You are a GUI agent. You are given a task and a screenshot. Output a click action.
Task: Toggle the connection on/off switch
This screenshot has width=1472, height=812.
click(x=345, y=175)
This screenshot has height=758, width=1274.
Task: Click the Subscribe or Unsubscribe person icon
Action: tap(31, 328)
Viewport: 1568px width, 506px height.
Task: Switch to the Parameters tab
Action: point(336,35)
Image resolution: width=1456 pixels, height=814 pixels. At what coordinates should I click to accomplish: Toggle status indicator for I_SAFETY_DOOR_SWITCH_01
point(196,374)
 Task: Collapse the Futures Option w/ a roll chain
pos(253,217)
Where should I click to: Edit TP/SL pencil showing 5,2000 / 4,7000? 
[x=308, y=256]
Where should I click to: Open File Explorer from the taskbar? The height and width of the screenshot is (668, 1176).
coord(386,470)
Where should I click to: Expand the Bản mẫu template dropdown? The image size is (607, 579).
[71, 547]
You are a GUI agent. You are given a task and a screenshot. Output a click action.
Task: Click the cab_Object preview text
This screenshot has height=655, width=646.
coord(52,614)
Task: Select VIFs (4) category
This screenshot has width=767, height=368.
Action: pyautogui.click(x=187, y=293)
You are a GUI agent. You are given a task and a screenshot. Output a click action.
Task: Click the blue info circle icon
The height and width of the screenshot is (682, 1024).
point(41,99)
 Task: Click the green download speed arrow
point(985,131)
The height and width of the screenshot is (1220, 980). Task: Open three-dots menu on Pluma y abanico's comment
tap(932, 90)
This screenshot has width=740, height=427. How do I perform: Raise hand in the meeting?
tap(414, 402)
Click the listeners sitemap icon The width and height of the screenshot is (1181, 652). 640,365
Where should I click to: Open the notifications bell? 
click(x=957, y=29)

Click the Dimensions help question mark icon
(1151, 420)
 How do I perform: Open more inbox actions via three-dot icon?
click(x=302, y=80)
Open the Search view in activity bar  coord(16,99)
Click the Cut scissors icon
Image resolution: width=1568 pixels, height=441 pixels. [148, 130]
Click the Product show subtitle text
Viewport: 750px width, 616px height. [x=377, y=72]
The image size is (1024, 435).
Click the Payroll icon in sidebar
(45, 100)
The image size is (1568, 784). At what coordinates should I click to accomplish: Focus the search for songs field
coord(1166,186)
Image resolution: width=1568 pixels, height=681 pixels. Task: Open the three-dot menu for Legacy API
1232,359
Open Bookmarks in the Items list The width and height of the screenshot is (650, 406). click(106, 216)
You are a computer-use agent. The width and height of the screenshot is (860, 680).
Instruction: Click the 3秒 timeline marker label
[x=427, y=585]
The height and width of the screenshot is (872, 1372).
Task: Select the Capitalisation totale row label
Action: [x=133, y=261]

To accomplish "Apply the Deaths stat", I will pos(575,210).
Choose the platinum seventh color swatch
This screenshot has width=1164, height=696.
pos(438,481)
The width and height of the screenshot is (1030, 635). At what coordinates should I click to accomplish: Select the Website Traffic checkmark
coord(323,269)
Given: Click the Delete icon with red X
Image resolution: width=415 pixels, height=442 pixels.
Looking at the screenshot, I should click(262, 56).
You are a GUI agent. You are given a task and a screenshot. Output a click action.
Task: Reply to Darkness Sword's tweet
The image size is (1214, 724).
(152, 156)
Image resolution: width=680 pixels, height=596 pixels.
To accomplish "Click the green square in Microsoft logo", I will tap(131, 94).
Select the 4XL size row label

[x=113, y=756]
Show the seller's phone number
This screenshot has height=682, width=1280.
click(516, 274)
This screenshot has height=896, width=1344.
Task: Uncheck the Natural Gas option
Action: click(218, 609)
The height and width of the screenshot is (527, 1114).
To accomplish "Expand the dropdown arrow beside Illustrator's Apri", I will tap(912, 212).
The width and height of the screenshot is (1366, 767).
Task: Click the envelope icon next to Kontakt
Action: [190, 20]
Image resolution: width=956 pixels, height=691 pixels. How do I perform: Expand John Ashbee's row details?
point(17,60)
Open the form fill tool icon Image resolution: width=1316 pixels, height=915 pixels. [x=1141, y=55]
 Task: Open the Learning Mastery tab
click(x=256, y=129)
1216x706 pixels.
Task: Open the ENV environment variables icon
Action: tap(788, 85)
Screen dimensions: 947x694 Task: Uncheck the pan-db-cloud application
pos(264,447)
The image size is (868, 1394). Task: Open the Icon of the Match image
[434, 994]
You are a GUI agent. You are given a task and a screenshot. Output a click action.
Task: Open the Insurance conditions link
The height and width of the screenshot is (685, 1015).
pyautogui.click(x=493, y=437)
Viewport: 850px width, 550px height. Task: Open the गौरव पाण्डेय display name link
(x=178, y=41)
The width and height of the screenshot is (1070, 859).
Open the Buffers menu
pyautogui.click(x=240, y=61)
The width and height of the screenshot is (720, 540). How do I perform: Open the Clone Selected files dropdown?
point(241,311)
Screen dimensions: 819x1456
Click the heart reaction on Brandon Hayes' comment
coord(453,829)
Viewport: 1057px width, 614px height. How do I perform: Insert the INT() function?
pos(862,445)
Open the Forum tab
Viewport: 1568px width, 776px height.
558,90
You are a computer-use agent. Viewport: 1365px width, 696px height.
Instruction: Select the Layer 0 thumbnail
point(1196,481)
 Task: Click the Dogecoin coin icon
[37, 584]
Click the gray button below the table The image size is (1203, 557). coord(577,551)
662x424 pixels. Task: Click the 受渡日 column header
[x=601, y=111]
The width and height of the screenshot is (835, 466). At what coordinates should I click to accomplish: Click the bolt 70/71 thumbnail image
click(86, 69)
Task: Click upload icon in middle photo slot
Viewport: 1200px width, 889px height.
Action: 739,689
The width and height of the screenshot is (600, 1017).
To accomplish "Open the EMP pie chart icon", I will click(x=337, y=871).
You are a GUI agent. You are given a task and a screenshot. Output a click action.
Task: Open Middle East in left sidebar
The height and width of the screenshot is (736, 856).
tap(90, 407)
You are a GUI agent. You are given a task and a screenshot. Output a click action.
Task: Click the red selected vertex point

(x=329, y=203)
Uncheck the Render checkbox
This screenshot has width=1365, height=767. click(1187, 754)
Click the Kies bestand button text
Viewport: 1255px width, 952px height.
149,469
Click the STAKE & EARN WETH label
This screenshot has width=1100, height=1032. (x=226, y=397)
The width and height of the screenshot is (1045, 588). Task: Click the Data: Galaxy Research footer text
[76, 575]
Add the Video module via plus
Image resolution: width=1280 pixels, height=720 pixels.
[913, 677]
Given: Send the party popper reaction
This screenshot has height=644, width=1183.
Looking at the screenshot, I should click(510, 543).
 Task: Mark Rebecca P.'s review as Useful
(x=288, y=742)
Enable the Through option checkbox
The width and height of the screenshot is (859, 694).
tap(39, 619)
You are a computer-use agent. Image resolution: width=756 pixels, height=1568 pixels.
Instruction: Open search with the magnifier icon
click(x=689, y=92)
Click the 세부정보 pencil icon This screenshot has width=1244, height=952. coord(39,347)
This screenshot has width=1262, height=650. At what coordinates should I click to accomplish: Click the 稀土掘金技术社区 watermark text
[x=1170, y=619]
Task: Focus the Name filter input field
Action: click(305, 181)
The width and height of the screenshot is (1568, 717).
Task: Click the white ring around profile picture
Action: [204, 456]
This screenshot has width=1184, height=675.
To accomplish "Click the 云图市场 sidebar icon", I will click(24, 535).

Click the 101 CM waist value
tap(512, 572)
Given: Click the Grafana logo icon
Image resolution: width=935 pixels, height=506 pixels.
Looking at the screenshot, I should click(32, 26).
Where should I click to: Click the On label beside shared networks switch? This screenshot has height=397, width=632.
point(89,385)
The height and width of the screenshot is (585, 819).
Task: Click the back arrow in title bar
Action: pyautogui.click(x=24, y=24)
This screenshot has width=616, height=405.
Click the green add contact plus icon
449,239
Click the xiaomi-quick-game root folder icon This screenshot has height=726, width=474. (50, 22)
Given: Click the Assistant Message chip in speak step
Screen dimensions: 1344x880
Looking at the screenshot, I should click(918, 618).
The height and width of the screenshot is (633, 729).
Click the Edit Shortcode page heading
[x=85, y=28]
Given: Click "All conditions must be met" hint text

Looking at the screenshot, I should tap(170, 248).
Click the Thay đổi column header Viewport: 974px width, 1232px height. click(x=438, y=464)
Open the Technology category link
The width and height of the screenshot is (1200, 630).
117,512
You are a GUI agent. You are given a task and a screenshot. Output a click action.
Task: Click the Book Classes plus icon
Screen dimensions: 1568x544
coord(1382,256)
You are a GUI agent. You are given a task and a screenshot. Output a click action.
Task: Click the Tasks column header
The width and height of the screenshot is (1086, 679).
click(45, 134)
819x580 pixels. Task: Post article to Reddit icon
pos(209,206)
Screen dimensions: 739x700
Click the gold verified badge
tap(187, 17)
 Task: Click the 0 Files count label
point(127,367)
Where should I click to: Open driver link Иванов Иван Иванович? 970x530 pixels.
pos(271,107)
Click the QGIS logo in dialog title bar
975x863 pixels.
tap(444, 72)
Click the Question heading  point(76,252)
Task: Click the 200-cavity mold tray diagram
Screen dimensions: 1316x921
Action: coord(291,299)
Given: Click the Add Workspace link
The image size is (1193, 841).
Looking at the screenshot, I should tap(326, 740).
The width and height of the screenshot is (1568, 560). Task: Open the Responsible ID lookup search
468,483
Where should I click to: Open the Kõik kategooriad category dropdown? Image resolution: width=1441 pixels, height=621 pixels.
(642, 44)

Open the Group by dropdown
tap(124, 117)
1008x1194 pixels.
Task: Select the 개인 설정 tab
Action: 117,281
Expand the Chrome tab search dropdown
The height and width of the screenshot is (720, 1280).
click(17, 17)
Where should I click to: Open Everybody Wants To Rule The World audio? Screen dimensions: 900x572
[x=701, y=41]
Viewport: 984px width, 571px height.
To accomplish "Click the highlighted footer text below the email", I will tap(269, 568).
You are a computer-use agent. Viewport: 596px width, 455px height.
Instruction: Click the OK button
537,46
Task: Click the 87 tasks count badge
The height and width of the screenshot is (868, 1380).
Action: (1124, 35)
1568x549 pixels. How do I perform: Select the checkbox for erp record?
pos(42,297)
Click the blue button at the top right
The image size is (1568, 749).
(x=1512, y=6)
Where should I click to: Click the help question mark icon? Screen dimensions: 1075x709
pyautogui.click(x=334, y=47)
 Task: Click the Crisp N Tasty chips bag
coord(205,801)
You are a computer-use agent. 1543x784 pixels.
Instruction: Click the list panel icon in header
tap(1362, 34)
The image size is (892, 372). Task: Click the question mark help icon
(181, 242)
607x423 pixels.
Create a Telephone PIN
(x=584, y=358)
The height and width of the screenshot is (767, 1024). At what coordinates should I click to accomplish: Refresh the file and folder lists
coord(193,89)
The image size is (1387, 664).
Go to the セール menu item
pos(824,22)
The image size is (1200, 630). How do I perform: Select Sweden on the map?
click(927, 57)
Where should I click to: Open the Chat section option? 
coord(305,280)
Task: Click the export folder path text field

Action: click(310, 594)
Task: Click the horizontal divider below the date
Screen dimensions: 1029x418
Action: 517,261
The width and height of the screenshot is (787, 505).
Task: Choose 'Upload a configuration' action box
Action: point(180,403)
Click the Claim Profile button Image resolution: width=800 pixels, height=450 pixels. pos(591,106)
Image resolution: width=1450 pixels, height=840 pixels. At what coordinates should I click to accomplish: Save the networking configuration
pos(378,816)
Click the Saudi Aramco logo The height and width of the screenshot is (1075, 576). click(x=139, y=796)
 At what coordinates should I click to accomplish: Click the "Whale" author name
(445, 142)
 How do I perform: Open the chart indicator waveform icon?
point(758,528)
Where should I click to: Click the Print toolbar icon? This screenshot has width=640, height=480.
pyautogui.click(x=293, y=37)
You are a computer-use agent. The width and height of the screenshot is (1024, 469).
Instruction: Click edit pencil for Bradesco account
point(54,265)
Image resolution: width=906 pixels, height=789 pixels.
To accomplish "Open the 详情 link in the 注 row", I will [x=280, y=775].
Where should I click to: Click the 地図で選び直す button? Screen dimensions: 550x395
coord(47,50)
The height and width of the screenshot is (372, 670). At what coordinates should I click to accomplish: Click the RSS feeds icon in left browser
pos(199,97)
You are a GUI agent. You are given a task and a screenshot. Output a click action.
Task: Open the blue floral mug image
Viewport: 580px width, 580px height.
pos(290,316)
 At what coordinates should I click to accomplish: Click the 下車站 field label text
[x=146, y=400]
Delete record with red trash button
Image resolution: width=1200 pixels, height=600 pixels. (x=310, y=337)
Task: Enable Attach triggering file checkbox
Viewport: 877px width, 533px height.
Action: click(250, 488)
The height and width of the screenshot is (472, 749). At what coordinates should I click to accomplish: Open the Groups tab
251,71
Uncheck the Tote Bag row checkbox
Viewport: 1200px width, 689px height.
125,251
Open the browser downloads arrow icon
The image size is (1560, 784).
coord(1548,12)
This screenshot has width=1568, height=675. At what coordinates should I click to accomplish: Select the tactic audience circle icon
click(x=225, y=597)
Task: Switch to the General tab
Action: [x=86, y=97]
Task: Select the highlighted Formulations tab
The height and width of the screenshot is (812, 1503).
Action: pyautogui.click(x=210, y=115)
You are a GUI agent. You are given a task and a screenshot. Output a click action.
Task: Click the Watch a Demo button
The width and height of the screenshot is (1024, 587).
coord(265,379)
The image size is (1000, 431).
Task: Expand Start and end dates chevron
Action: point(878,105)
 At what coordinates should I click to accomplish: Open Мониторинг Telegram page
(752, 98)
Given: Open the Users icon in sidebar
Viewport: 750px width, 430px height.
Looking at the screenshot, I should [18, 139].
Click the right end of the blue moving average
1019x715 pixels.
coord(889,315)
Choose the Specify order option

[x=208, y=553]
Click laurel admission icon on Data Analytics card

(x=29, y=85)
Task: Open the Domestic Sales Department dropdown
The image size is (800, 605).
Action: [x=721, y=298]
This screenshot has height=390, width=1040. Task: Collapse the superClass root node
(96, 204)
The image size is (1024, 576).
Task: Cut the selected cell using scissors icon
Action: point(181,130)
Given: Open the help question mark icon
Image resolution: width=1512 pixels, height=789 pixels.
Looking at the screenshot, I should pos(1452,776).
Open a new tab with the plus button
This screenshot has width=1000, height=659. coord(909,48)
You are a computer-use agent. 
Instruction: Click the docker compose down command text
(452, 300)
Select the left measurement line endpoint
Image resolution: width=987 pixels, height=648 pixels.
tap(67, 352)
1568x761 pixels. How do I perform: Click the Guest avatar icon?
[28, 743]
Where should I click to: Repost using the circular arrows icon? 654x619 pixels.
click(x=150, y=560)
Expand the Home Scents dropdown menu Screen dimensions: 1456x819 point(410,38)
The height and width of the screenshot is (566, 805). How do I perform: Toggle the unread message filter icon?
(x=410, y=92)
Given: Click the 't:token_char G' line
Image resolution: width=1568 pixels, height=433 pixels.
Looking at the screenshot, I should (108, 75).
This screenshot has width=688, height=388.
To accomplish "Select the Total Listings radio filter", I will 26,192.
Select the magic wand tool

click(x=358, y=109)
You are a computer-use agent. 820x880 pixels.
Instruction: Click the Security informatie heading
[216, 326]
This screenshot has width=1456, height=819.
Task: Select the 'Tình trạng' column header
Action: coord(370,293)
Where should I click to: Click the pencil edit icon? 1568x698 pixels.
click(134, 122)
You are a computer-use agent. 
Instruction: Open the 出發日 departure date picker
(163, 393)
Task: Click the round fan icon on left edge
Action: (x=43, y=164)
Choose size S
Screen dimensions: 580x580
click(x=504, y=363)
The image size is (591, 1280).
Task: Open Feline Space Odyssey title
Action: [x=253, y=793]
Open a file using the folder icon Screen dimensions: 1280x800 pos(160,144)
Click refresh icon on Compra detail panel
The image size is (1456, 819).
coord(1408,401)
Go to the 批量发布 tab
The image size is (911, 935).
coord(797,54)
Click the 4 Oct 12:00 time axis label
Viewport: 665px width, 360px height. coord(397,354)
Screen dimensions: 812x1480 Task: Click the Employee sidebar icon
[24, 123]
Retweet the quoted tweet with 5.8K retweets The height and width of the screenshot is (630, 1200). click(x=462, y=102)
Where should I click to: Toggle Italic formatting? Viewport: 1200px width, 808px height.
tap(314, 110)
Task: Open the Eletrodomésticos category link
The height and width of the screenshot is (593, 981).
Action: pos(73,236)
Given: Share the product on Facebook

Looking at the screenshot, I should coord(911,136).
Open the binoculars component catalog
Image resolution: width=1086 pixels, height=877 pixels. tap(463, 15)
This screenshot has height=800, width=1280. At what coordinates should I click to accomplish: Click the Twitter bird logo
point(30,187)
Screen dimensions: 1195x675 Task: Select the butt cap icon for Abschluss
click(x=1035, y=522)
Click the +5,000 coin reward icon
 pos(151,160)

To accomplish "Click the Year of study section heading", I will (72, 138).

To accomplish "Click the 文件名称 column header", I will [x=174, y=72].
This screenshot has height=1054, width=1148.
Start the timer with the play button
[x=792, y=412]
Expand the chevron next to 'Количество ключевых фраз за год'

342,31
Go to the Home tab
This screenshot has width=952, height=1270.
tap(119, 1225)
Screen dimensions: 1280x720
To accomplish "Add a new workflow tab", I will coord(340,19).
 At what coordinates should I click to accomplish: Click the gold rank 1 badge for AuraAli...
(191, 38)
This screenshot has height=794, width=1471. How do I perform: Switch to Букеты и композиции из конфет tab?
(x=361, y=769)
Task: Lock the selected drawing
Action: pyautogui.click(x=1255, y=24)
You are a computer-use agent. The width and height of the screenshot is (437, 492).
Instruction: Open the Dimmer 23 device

## YOUR OBJECTIVE
Every line above from the line with "Retweet the quoted" to the line with "Task: Open the Eletrodomésticos category link", both included, must be reproduced exactly, and no other line may appear.

## SOLUTION TO THIS EXERCISE
Retweet the quoted tweet with 5.8K retweets The height and width of the screenshot is (630, 1200). click(x=462, y=102)
Where should I click to: Toggle Italic formatting? Viewport: 1200px width, 808px height.
tap(314, 110)
Task: Open the Eletrodomésticos category link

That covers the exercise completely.